— Data provided —
------------------------------------------------

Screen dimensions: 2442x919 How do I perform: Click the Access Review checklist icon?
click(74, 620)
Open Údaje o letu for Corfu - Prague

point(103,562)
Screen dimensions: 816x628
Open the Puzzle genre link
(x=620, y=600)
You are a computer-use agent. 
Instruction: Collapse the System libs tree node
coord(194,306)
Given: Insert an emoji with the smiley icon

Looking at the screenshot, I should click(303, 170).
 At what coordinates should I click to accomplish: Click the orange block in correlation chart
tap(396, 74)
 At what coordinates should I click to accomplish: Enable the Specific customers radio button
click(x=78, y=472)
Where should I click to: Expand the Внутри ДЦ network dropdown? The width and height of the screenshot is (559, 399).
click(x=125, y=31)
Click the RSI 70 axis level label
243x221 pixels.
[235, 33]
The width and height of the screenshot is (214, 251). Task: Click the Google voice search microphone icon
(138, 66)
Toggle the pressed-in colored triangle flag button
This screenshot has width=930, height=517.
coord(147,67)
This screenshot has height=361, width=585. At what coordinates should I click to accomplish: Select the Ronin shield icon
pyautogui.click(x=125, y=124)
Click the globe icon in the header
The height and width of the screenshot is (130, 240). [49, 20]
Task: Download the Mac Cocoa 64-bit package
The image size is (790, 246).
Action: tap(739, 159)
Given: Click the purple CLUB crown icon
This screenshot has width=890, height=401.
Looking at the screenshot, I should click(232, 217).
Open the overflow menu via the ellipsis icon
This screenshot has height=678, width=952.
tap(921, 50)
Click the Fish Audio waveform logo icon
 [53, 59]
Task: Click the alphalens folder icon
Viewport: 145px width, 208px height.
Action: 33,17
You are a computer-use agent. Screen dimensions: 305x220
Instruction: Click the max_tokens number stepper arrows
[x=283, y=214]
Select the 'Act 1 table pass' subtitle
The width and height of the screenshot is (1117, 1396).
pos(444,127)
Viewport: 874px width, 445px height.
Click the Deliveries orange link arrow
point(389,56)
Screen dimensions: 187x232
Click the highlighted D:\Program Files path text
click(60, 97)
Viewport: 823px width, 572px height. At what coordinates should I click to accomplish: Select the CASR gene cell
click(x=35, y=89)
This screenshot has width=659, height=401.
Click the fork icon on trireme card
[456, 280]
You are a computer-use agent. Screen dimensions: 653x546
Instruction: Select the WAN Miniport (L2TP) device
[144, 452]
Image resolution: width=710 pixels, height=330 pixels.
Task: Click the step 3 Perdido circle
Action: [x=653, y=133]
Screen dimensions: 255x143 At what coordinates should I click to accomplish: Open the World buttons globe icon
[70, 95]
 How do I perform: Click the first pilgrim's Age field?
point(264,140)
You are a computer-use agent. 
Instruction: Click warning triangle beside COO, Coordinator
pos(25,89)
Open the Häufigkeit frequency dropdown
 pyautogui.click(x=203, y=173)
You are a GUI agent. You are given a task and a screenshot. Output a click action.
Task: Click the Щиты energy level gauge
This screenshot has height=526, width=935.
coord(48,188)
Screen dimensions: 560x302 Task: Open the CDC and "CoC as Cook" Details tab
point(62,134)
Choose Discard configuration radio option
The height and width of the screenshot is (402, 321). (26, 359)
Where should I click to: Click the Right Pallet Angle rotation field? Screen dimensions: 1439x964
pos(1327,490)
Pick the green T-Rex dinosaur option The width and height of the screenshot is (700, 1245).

------------------------------------------------

— What this task involves —
Count every line in the entries above where the word "computer" appears; respond with the number alone.

— Exercise answer —
4